Tabular data means data that has 2 dimensions, like a list of lists, a hash of lists, a list of hashes or a hash of hashes.
You may also dump 3 dimentional data; in this case, each of the top-level elements are called pages and each sub-element is independent.
While it might seem desirable to give an example for each data type, this would be onerous to maintain. Please look at the tests to see what a given data object yields.
2 DIMENSIONAL DATA
List of lists
Simplest type of data; each of the sub-lists is output as-is. For XML, the lowest elements are number 0, 1, etc.
Hash of lists
Each of the sub-lists is output prefixed with the key name. For XML, the lowest elements are number 0, 1, etc, with 0 being the key.
List of hashes
The bottom hashes keyed records, column names are hash keys, column values are hash values. Obviously, the list of column names has to be the same for all records, so all the keys in all the hashes are used. If a given hash doesn't have a key, it will be blank in the output at that position.
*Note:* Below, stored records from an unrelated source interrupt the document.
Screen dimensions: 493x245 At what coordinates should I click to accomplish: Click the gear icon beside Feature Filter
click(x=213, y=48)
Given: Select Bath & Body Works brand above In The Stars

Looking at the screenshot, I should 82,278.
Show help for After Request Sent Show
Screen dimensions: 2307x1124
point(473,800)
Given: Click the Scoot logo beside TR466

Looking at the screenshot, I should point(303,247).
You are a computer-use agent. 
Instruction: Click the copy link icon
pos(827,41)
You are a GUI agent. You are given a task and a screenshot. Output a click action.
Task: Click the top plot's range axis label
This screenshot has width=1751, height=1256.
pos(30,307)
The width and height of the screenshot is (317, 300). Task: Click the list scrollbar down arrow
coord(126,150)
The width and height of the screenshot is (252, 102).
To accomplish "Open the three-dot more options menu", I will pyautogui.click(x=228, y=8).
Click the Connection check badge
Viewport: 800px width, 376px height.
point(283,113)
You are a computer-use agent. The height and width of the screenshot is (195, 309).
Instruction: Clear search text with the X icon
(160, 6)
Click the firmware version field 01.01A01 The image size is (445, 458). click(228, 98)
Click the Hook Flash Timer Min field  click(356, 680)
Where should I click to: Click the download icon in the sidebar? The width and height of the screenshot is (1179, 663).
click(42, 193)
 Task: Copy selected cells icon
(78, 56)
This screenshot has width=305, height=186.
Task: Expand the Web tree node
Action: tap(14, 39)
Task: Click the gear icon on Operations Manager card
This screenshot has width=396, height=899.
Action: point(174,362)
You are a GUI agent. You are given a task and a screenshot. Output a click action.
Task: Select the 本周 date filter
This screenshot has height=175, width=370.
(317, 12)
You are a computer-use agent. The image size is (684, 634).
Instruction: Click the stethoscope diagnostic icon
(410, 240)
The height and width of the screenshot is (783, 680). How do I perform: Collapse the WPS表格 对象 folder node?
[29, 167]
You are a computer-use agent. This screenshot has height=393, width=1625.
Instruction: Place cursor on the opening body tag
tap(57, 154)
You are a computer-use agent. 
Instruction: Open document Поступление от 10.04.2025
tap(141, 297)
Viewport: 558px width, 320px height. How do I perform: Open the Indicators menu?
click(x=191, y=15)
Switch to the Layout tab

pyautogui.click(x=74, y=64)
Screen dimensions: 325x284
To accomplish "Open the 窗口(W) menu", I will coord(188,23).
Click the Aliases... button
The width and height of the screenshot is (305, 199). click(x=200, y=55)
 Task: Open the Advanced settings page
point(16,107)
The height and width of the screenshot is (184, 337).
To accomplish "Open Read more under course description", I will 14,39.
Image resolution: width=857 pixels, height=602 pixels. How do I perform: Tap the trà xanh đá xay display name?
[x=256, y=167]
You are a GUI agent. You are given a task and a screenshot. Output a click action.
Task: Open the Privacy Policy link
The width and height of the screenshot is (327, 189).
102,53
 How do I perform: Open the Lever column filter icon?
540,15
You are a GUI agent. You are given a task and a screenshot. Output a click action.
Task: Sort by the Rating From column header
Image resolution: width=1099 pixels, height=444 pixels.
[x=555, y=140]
[ { camera=>"EOS 2000", price=>12000.00 },
{ camera=>"FinePix 1300", price=>150 },
]
This corresponds to the following table:
camera price
EOS 2000 12000.00
FinePix 1300 150.00
Note that keys are asciibetically sorted.
Hash of hashes
Similar to List of hashes
, except the first column is the key in the top hash. For XML the key is used instead of record
, unless you are using master_key
(see open). Keys are asciibetically sorted.
Example :
{ monday => { honk => 42, bonk=>17 },
wednesday => { honk => 12, blurf=>36 }
}
CSV and Excel would look like:
,blurf,bonk,honk
monday,,17,42
wednesday,36,12
The XML would look like:
<DATA>
<monday>
<bonk>17</bonk>
<honk>42</honk>
</monday>
<wednesday>
<blurf>36</blurf>
<honk>12</honk>
</wednesday>
</DATA>
3 DIMENSIONAL DATA
List of 2D data
Each element in the top list is a page. Pages are named Page 1, Page 2 and so on. Each 2D element is treated seperately as above.
Hash of lists of lists
Hash of lists of hashes
Hash of hashes of hashes
Each value in the top hash is a page. Pages are named by their keys. Each 2D element is treated seperately as above, as if you were doing:
foreach my $key ( sort keys %$HoX ) {
$dumper->page_start( $key );
$dumper->dump( $HoX->{$key} );
$dumper->page_send( $key );
}
Hash of hashes of lists
NOT SUPPORTED
FUNCTIONS
Dump( $data )
Calls dump
as a package method. In other words, it does the following:
Data::Tabular::Dumper->dump( $data );
Data::Tabular::Dumper METHODS
open(%writers)
Creates the Data::Tabular::Dumper object. %writers
is a hash that contains the the package of the object (as keys) and the parameters for it's open()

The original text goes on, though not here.